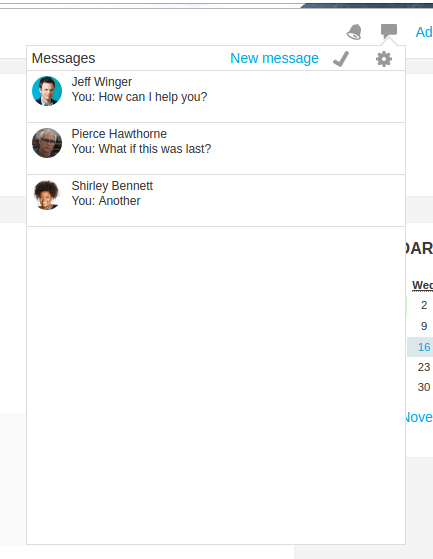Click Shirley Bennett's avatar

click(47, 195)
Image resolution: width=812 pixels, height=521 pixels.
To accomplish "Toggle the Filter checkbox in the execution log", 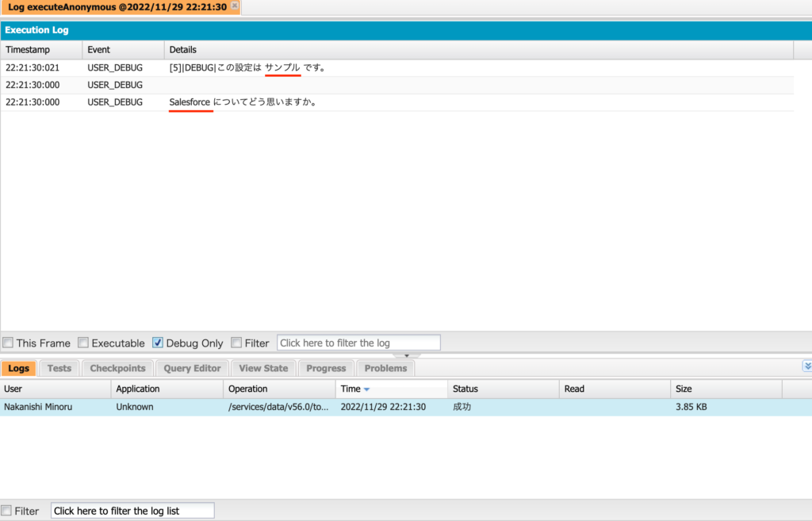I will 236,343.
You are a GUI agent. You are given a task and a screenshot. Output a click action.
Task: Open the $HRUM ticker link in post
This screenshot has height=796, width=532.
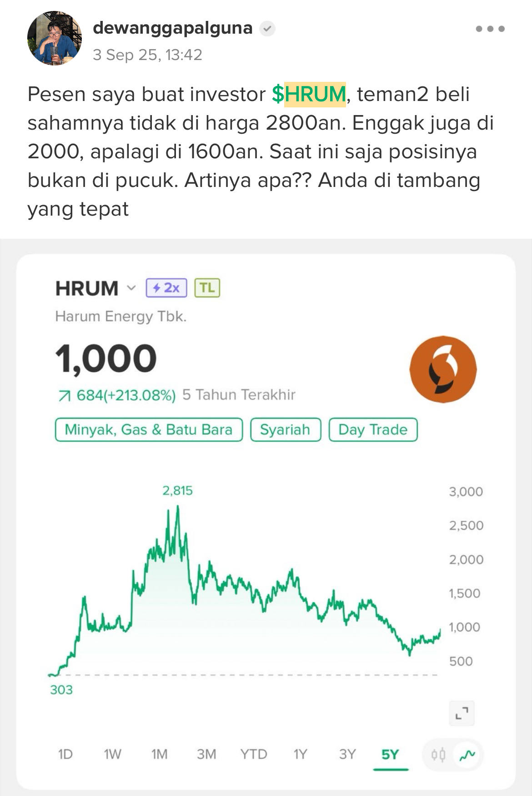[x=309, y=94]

────────────────────────────────────────

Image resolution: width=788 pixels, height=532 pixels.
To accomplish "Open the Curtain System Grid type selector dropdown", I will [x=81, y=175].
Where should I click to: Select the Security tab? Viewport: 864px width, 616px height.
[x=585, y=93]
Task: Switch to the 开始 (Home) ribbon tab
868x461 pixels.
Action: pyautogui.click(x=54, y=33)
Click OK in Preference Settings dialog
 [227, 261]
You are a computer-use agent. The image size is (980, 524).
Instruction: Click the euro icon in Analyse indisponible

────────────────────────────────────────

## PROBLEM STATEMENT
Look for the string "resolution" in the data above and return every line that has it.

## RESULT FOR THIS TASK
Image resolution: width=812 pixels, height=521 pixels.
Image resolution: width=788 pixels, height=532 pixels.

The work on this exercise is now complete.